A resposta veio com a força de um míssil. Só o talento literário de Yehoshua foi poupado. De resto, Levy incluiu o escritor na massa ignorante que caiu vítima da propaganda governista e perdeu a "espinha dorsal ética".
Entrevistados pela Folha, Levy e Yehoshua mostraram o profundo fosso ideológico entre duas figuras de ponta da esquerda israelense. Para Levy, o consenso nacional em torno da guerra é resultado de um longo processo de lavagem cerebral. Para Yehoshua, a ofensiva em Gaza era necessária para manter vivo o processo de paz.

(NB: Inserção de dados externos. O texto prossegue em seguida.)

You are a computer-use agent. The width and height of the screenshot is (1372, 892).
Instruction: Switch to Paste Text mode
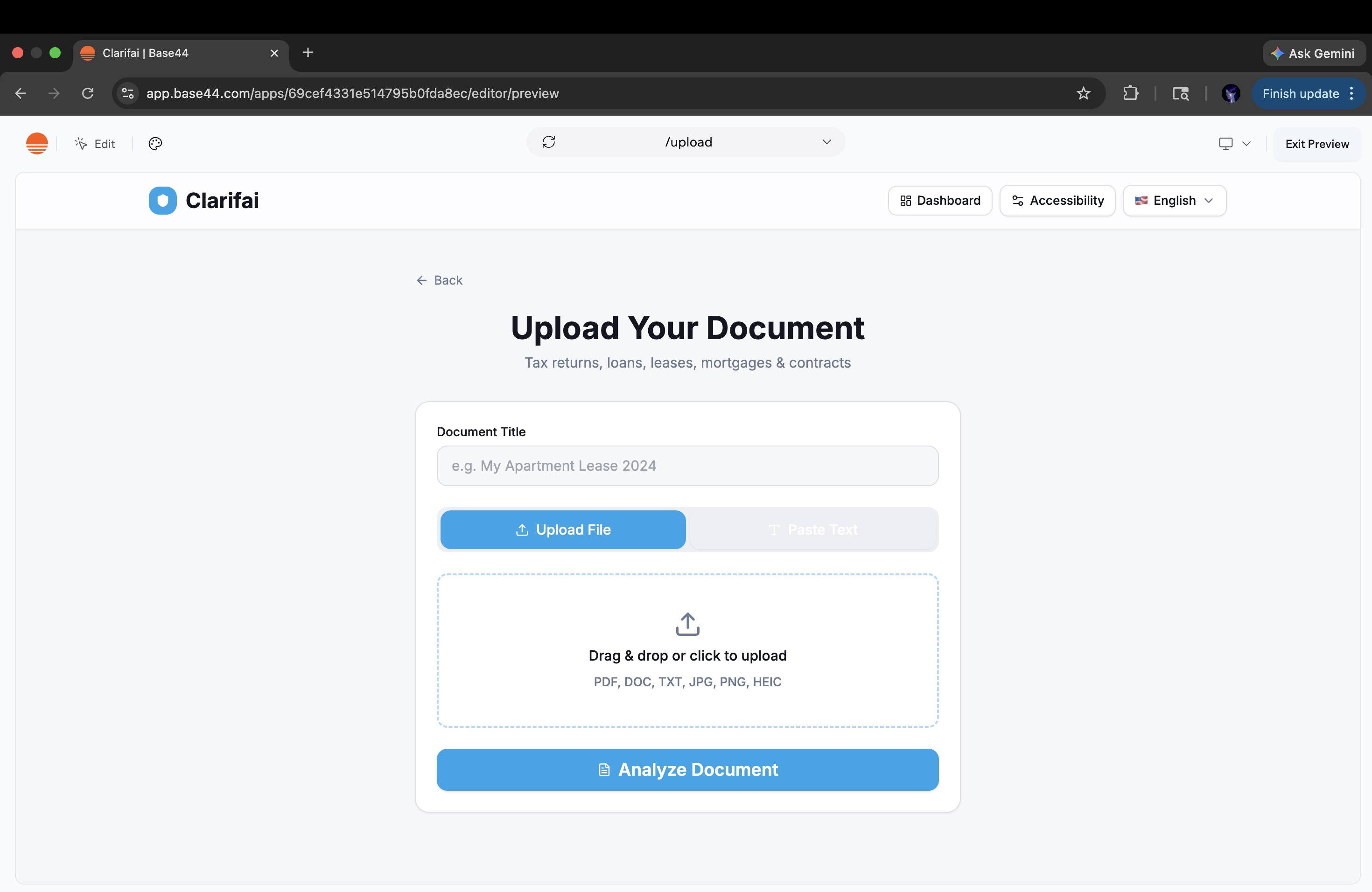tap(812, 530)
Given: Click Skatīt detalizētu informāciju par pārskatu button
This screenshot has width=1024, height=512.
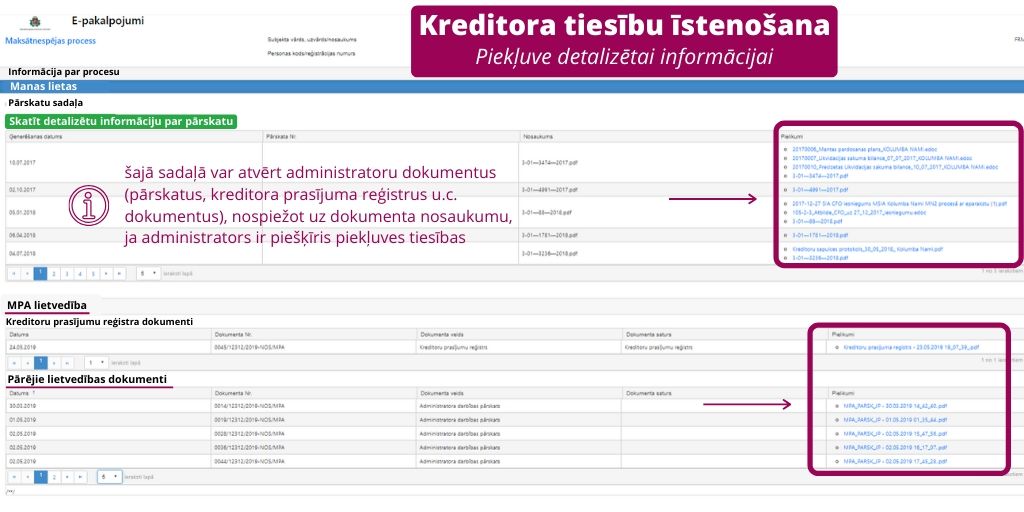Looking at the screenshot, I should [122, 121].
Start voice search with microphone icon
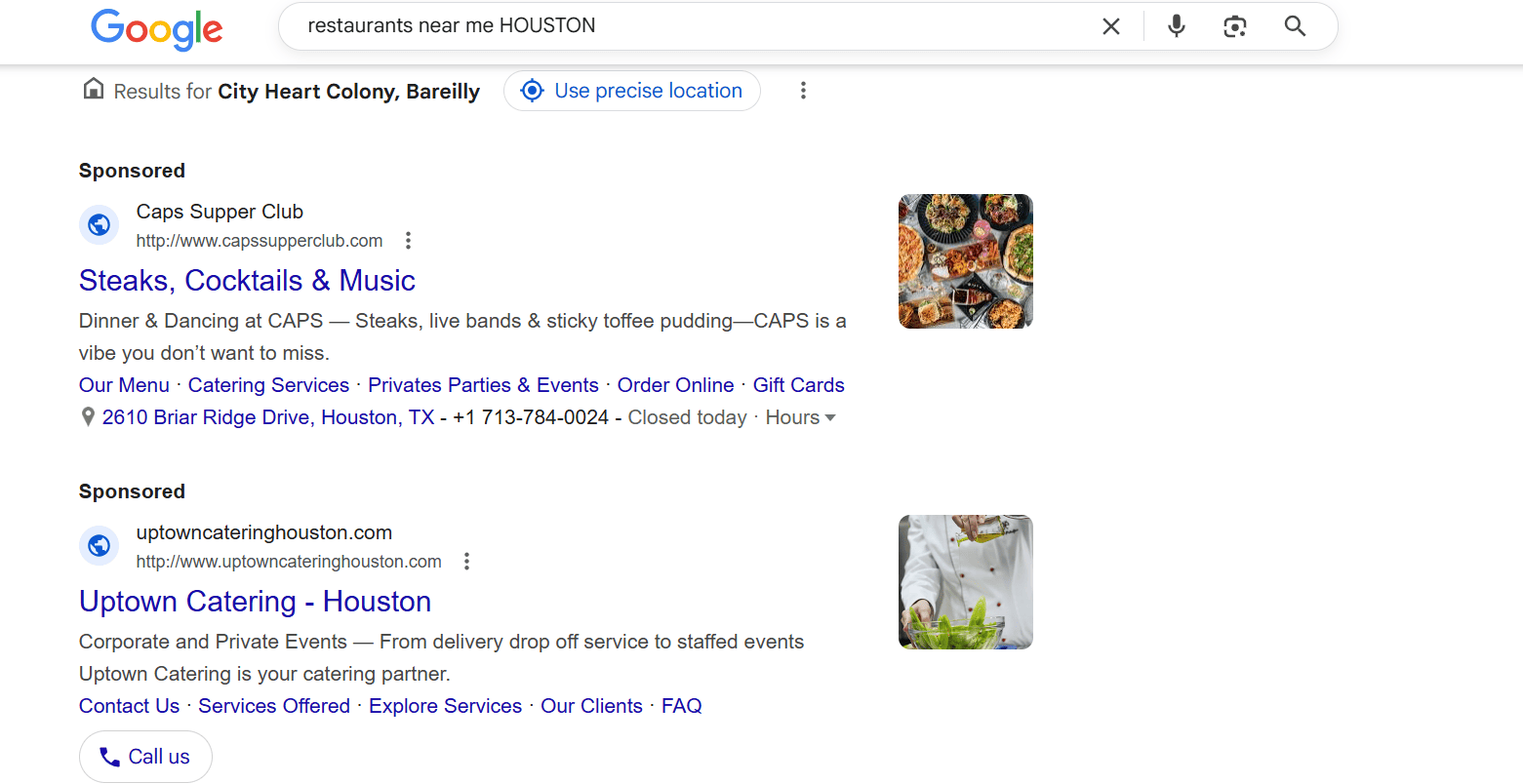Screen dimensions: 1523x784 pos(1177,26)
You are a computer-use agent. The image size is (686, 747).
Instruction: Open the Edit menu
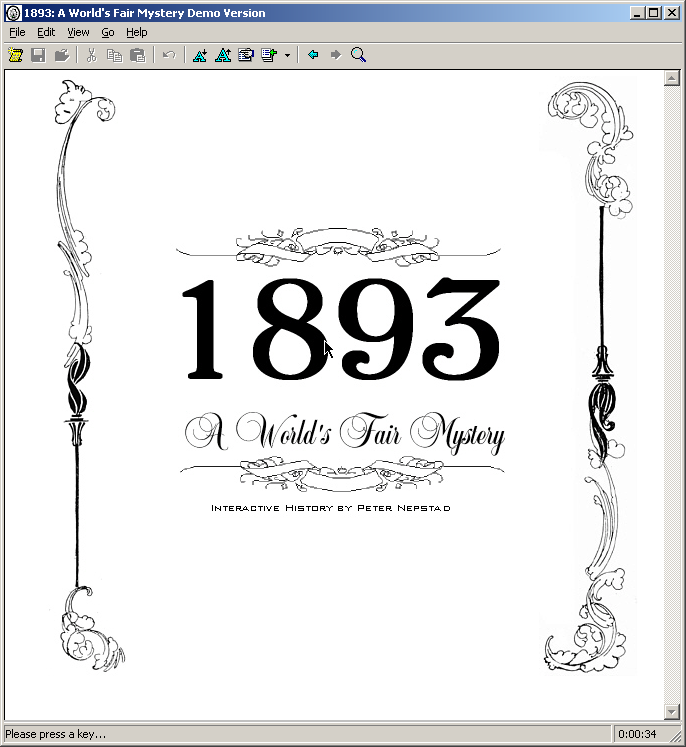[46, 32]
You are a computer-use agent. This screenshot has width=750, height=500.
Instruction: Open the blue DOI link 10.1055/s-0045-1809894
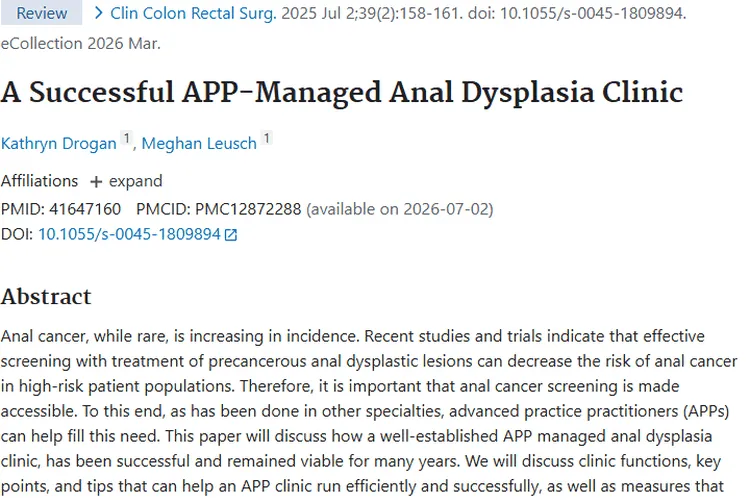tap(129, 234)
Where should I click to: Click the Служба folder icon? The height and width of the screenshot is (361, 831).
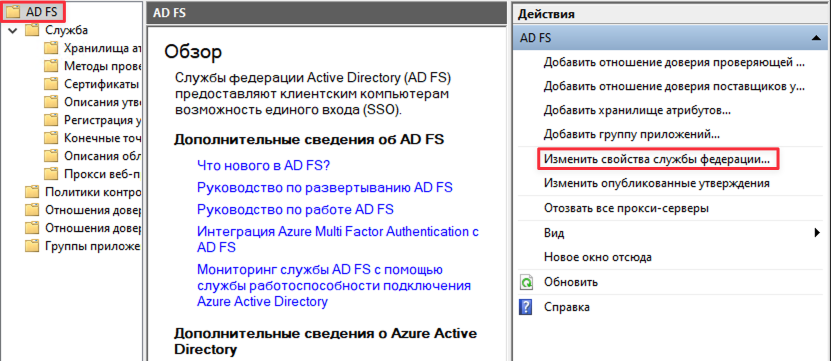(x=32, y=30)
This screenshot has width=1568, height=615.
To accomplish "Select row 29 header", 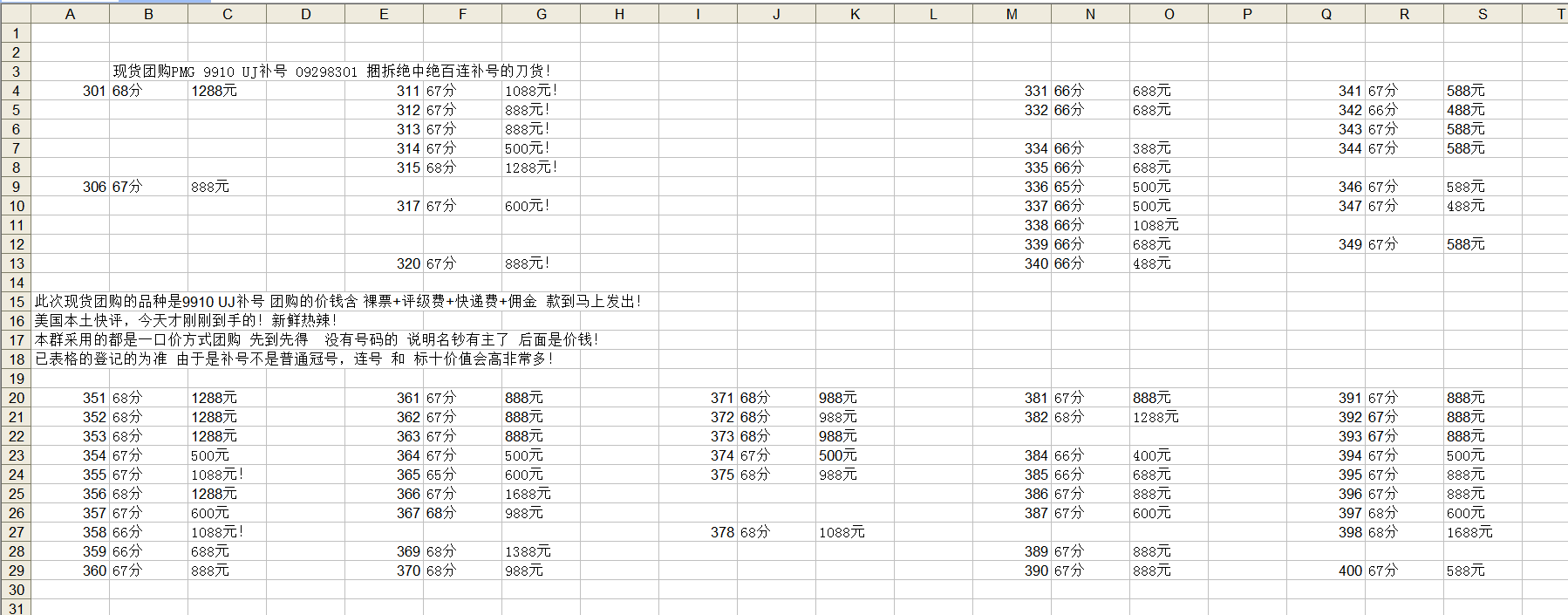I will pyautogui.click(x=16, y=571).
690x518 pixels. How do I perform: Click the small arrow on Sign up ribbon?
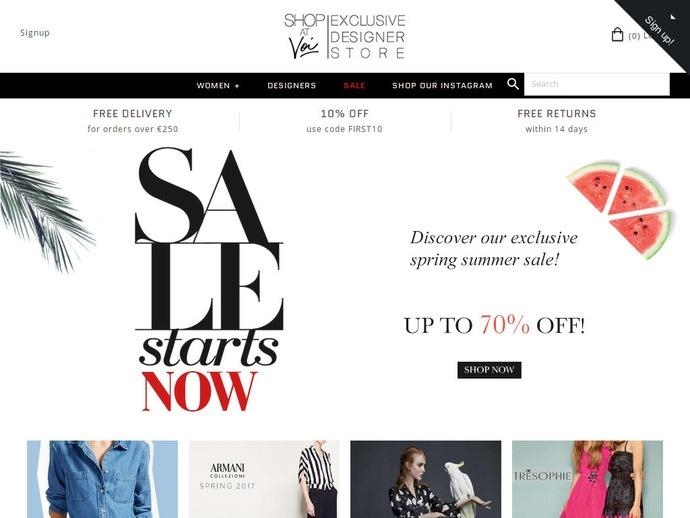coord(672,17)
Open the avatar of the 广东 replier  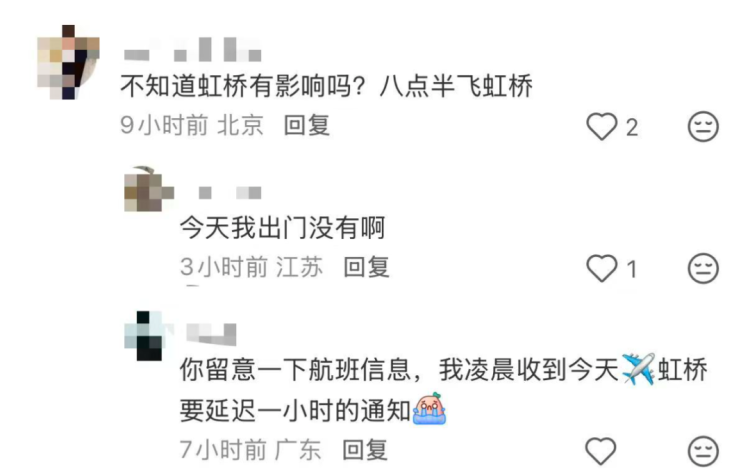[x=148, y=336]
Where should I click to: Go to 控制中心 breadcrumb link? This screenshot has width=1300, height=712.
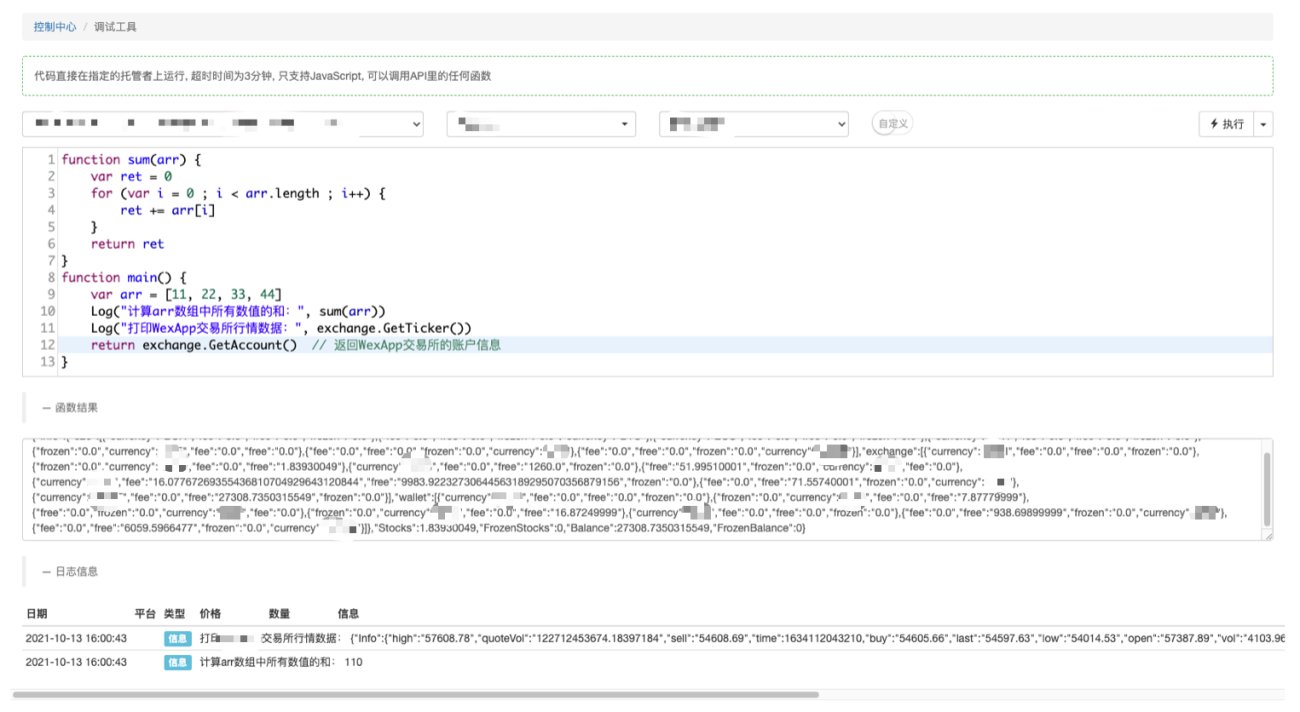[55, 27]
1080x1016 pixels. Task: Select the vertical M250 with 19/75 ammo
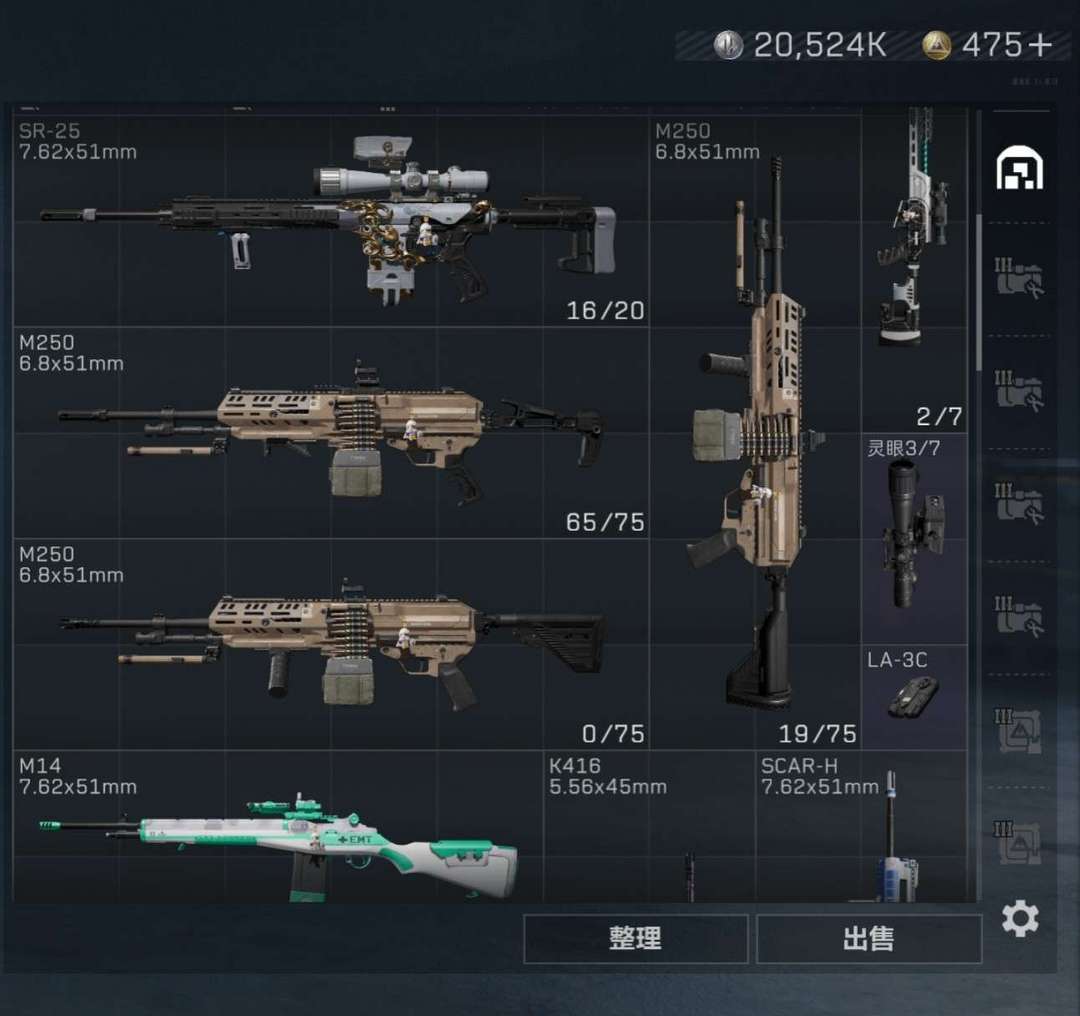[755, 433]
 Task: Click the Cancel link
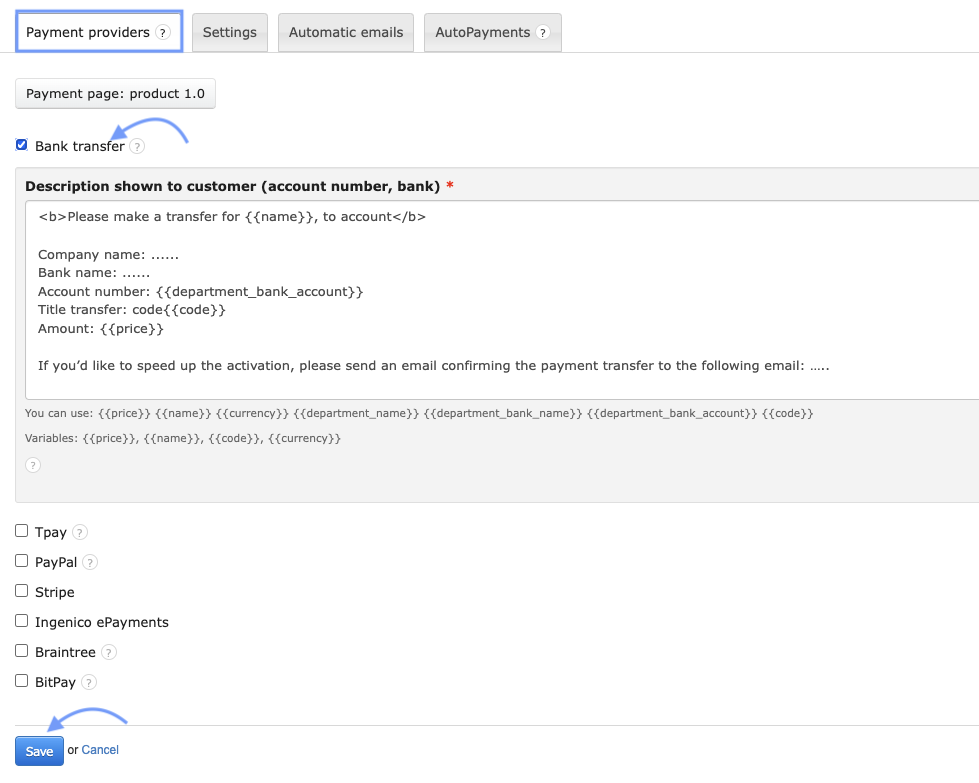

Levy diz que o governo israelense já preparava a opinião pública para esta guerra há muito tempo. "A indiferença e a cegueira não começaram hoje", diz Levy. "É um processo de muitos anos, e que chegou ao auge nesta guerra".
A ocupação dos territórios palestinos, em 1967, diz o jornalista, deu início a uma "desumanização sistemática" dos palestinos, que justifica ações militares e baixas civis. "Israel é hoje mais nacionalista e direitista do que nunca. E o pior é que não há mais debate."
Yehoshua não aceita as "lições de moral" de Levy. Para ele, o apoio de 90% da população israelense à guerra em Gaza não é um sintoma de cegueira coletiva, mas uma reação ao disparo incessante de foguetes pelos extremistas palestinos. Além de imoral, lembra o escritor, trata-se de uma ação "estúpida", pois não obtém nada.

Shimon Peres
O consenso também não indica a morte do campo pacifista, tampouco da solução de dois Estados, afirma o escritor. "O apoio à ofensiva não significa oposição à paz, pelo contrário. Luto há 42 anos contra a ocupação", diz Yehoshua, que culpa o Hamas por minar o processo de paz ao continuar com os foguetes, mesmo depois da retirada israelense de Gaza. "Para que haja respaldo público à retirada da Cisjordânia, é preciso haver calma em Gaza".
Os argumentos não convencem Levy. Se toda a sociedade israelense tombou para a direita, diz, os esquerdistas foram junto. Entre eles o atual presidente, Shimon Peres, de quem o jornalista foi assessor de 1978 a 1982. Ele explica porque não fala com o antigo chefe, que ganhou o Nobel da Paz pelo acordo de paz com os palestinos.
"Prefiro a extrema direita, pelo menos é direta e diz a verdade", diz Levy. "Esses [esquerdistas], e o Shimon Peres principalmente, só enganam. Parecem ser a favor da paz, mas na verdade mandam Israel para guerras o tempo todo."
Além de imoral, Levy considera a guerra desnecessária. Não mudou a equação em favor de Israel, e os objetivos declarados, como o fim dos foguetes disparados de Gaza e do contrabando de armas na fronteira com o Egito, não foram alcançados. Além disso, diz, o Hamas se fortaleceu politicamente.
Mais uma vez, Yehoshua discorda totalmente. Entre os sucessos da ofensiva, cita o maior compromisso do Egito no controle da fronteira e o engajamento da Europa. E, ao contrário de Levy, acha que ela aumentará a pressão dos palestinos de Gaza sobre o Hamas. Sobre isso, só o tempo dirá quem acertou.